He cocked his head at that interruption.
She turned her palms up. “My half brother. The Earl of Wakefield. He ... learned about Livvie and me, and he’s been searching me out. I saw him at the bookstore that morn. I didn’t know who he was. He tried to stop it ...” She ceased her ramblings.
“And ... what did he want?” he asked slowly, trying to slog through anything that made sense. Anything past the black dress she now wore. The one he’d given her at their first meeting. Not the pieces she’d adopted since she’d come here. His heart slipped another fraction at the implications of that, and of the articles at her feet.
Verity drew in an uneven breath and ran her hands over her skirts. “My father was useless when it came to finances. My half brother, he’s been working to repair the family fortunes. He’s offered a little cottage to Livvie and me. A place to live, with a small stipend on which to survive.”
The earth swayed under him. “That was a generous offer,” he said, his voice muffled in his ears. The earl had also offered that which Malcom should have unconditionally put forward for Verity. “And what did you say?”
“I thanked him. I appreciated that he cared and sought to make our lives better, but said that I’d different hopes for my future.”
The Londoner.
His throat bobbed.
Verity drifted ever closer. “I told him that I’d fallen in love.” His heart jumped. “That I’d fallen in love with you.” She slowed to a stop before him. “That I wanted to marry you.” Laying her palms on his chest, she leaned back so she could hold his gaze. “If you—”
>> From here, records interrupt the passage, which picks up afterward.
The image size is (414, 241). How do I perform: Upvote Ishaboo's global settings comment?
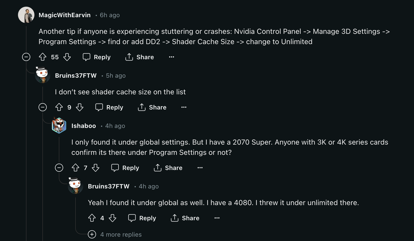tap(76, 168)
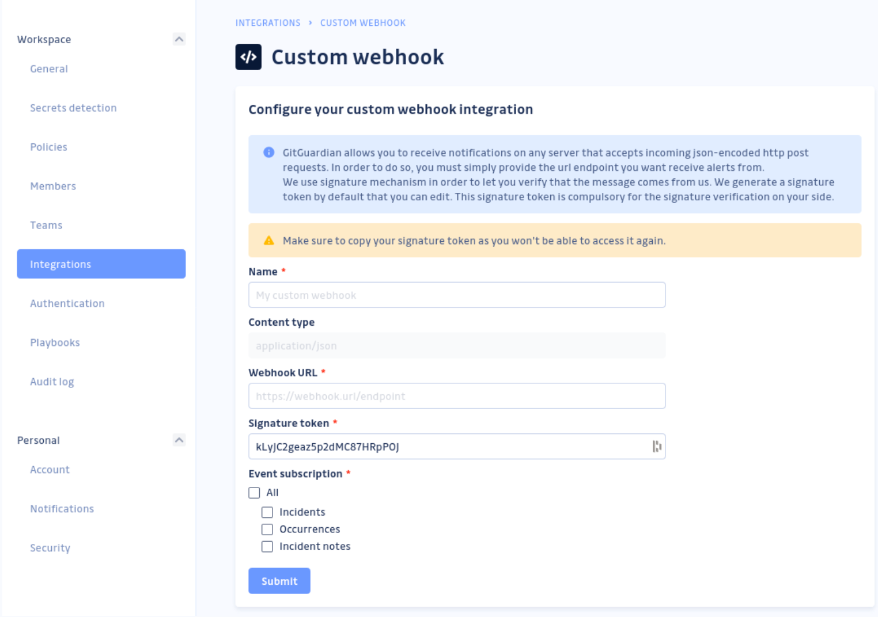Click the INTEGRATIONS breadcrumb link
Image resolution: width=878 pixels, height=617 pixels.
pos(268,22)
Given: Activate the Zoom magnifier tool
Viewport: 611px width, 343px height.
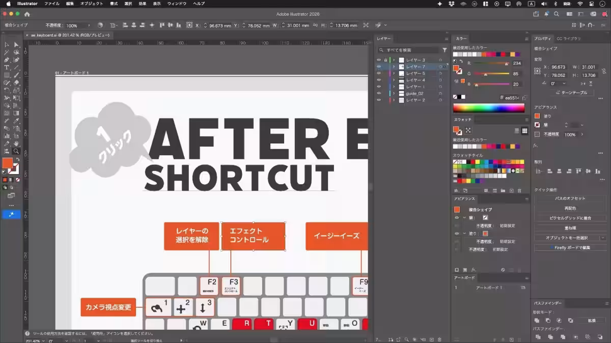Looking at the screenshot, I should tap(16, 151).
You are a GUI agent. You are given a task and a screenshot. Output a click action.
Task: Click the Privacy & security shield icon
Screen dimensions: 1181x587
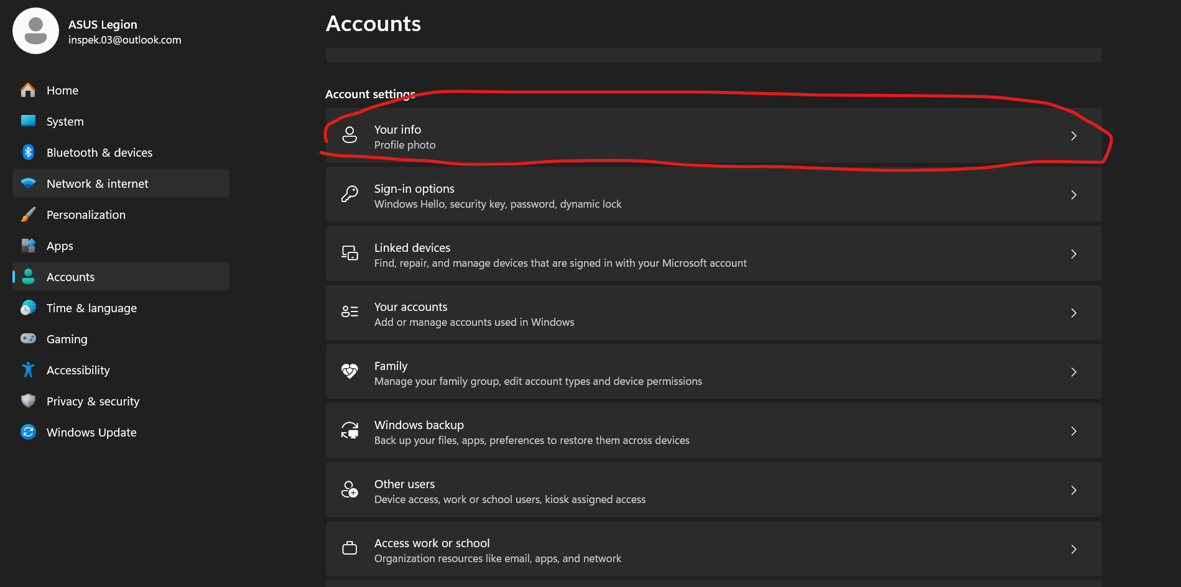[28, 401]
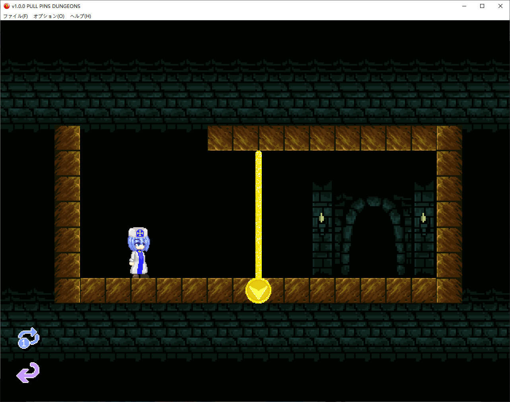Screen dimensions: 510x402
Task: Open the ファイル(F) menu
Action: pos(16,16)
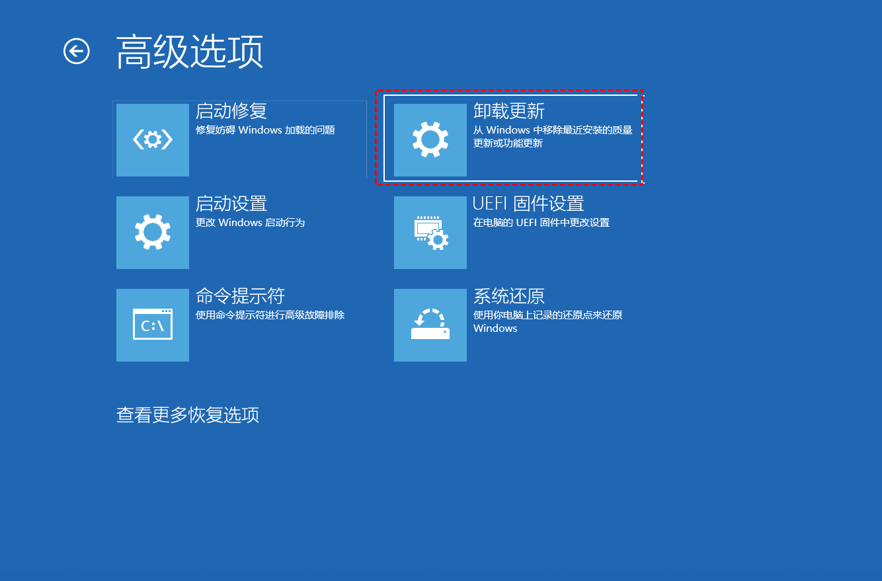Select the 启动修复 title text
The image size is (882, 581).
pos(231,111)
Malcom swallowed the remainder of that question with a kiss. His body shook from the force of the laughter and light moving through him. “Good God, Verity Lovelace,” he strangled out through the joy. Cupping her face, he rested his forehead against hers. “You’re the only woman who would beat me to a proposal.”
Her eyes formed perfect circles. “Were you—” She gasped as he fell to a knee.
“I’d come here intending to ask you to marry me. To spend your life letting me work to be the man you deserve. Loving you.”
A sob burst from Verity’s lips. “Yes,” she cried out, her arms coming up—
But he stopped her. “And then I’d also intended to offer you ... your freedom, if you so choose.” He withdrew the notes from inside his jacket.
Her lips parted, Verity took them and quickly worked through them. Another gasp escaped her.
“I was otherwise delayed today because I paid a visit to the owner ofThe Londoner. I purchased the papers, because what they do is rubbish and what you would do with them would transform the world.”
Tears glazed her eyes. “Malcom,” she whispered, those crystalline drops winding down her cheeks.
He brushed them back.
“And as I wanted to beat your Fairpoint to a pulp, I thought it only appropriate to leave you the honors when you stepped into the office as the proprietress.”
She threw her arms around his neck, toppling the both of them.
Malcom came down hard on his back, grunting as she fell atop him. “By your response I trust you’ve accepted option two?”
“I love you, you silly man,” she rasped. “I want a life with you at my side.” Verity claimed his mouth, and he angled his head to receive her kiss. And infused within was all the joy and love he felt for her, and he tasted it on her lips and in the whisper of her breath. And it made him whole in ways that he’d only ever been empty. Verity broke the kiss. “I accept both options, Malcom North,” she teased. “A future with you and one withThe Londoner.” Her smile wavered. “Would you accept that? An unconventional wife who conducts actual work?”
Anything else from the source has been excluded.